A little known sutta tucked away in the Devaputta-samyutta gives us an insight into the nature of this hidden anguish far more poignant and realistic than our most astute existentialist philosophers. In his short sutta, only eight lines of print in the Pali, a young god named Subrahma appears before the Awakened One and explains the problem weighing on his heart:

“Always anxious is this mind,
The mind is always agitated,
About problems present and future;
Please tell me the release from fear.”

It is perhaps ironic that it takes a deva to express so succinctly, with such elegant simplicity, the dilemma at the crux of the human condition. Subrahma’s confession also makes it clear that neither the deva world nor any other set of outer conditions offers a final refuge from anguish. Luxurious mansions, lucrative jobs, unchallenged authority, high-alert security systems: none of these can guarantee inner stillness and peace. For the source of all problems is the mind itself, which follows us wherever we may go.

To understand Subrahma’s distress we need only sit down quietly, draw our attention inward, and watch our thoughts as they tumble by. If we do not fix on any one thought but simply observe each thought as it passes by, we will almost surely find waves of anxiety, care, and worry running through and beneath this ceaseless procession. Our fears and concerns need not assume vast proportions, booming forth bold metaphysical decrees. But beneath the melody of constantly changing thoughts, punctuating them like the thumping of the bass in a jazz quintet, is the persistent throb of worry and care, the second rhythm of the heart.

Subrahma underscores the predicament he faced — the predicament faced by all “unenlightened worldlings” — by repeating the words “always” (niccam) in the first two lines. This repetition is significant. It does not mean that every thought we think is plagued by worry and dread, nor does it rule out the joy of successful achievement, the pleasure of requited love, or courage in the face of life’s daunting challenges. But it does underscore the stubborn persistence of anxious dread, which trails behind us like a gruffy mongrel — growling when we cast a backward glance, ready to snap at our heels when we’re off guard.

Fear and anxiety haunt the corridors of the mind because the mind is a function of time, a rolling glimmer of awareness that flows inexorably from a past that can never be undone into a future that teases us with a perpetual, undecipherable “not yet.” It is just because the mind attempts to clamp down on the passage of time, wrapping its tentacles around a thousand projects and concerns, that the passage of time appears so formidable.
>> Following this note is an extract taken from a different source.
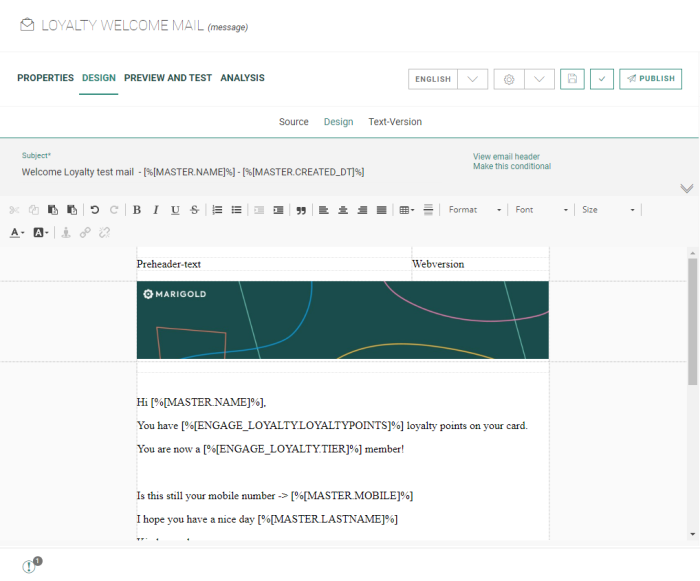This screenshot has width=700, height=581.
Task: Click the save (floppy disk) icon
Action: (572, 79)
For time means change, and change brings dissolution, the breaking of the bonds that we have forged with so much toil. Time also means the uncertainty of the future, plummeting us into unexpected challenges and inevitable old age and death.
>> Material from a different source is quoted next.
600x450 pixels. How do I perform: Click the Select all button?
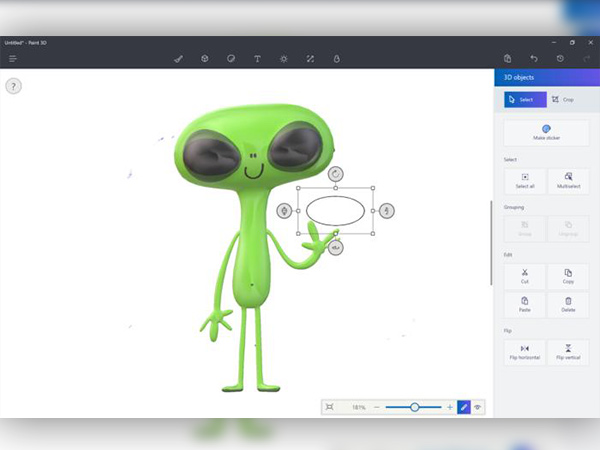525,181
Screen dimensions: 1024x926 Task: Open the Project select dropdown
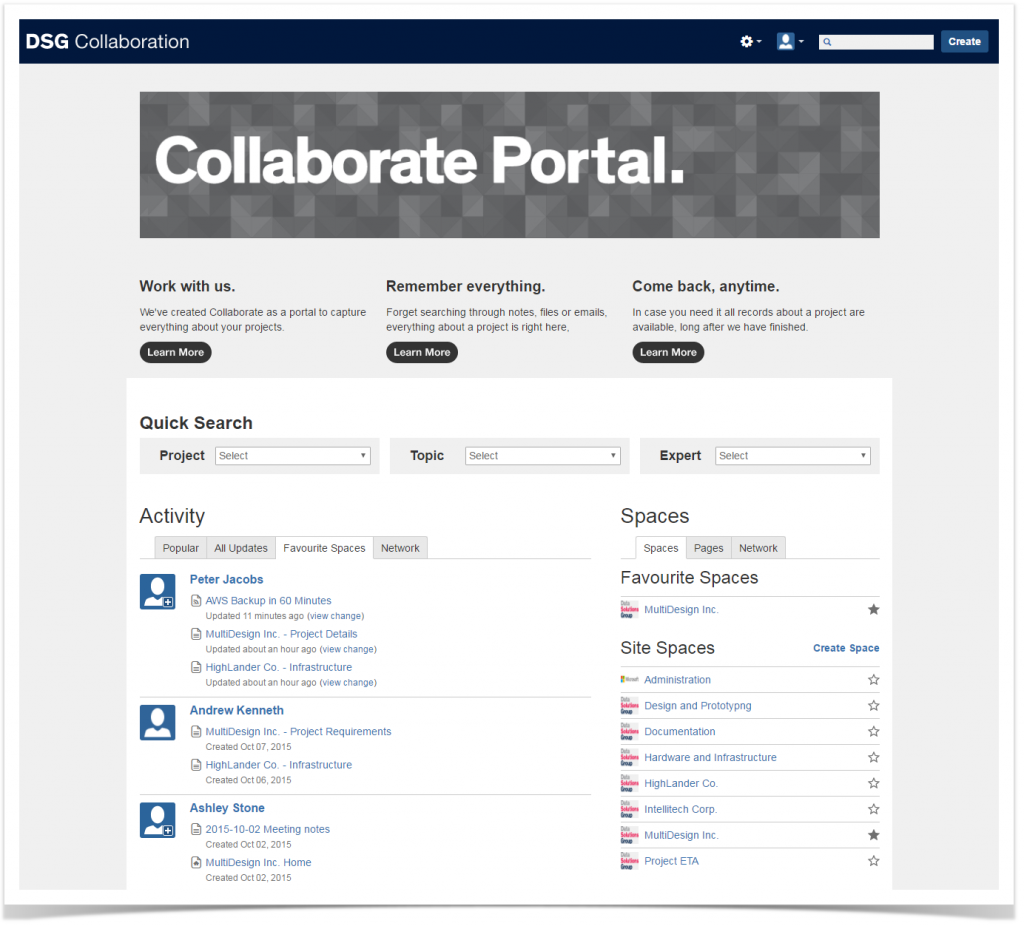(292, 455)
When Subrahma came to the Buddha with his urgent plea for help, he was not seeking a prescription of Prozacs that would tide him through his next round of business deals and his dalliance with celestial nymphs. He wanted nothing less than total release from fear, and thus the Buddha did not have to pull any punches with his answer. In four piquant lines he told Subrahma the only effective way to heal his inner wound, to heal it with no danger of relapse:

“Not apart from awakening and austerity,
Not apart from sense restraint,
Not apart from relinquishing all,
Do I see any safety for living beings.

The ultimate escape from anxiety, the Buddha makes clear, is summed up in four simple measures. The most decisive are “awakening” (bodhi) and “relinquishment” (nissagga), wisdom and release. These, however, do not arise in a vacuum but only as a consequence of training in virtue and meditation, expressed here as restraint of the sense faculties and “austerity” (tapas), the energy of contemplative endeavor. The entire program is directed to digging up the hidden root of anguish, which the existentialists, with all their philosophical acumen, could not discern. That root is clinging. Asleep in the deep night of ignorance, we cling to our possessions, our loved ones, our position and status; and most tenaciously of all, we cling to these “five aggregates” of form, feeling, perception, volitional activity, and consciousness, taking them to be permanent, pleasurable, and a truly existent self.

To cling to anything is to aim at preserving it, at sealing it off from the ravenous appetite of time. Yet to make such an attempt is to run smack up against the fixed decree written into the texture of being: that whatever comes to be must pass away. It is not only the object of clinging that must yield to the law of impermanence. The subject too, the one who clings, and the very act of clinging, are also bound to dissolve, perish, and pass away. To sit back trying to shape a world that will conform to our heart’s desires is to fight against the inflexible law of change. But try as we may there is no escape: the sonorous truth swells up from the depths of being, and we can either heed its message or continue to stuff our ears.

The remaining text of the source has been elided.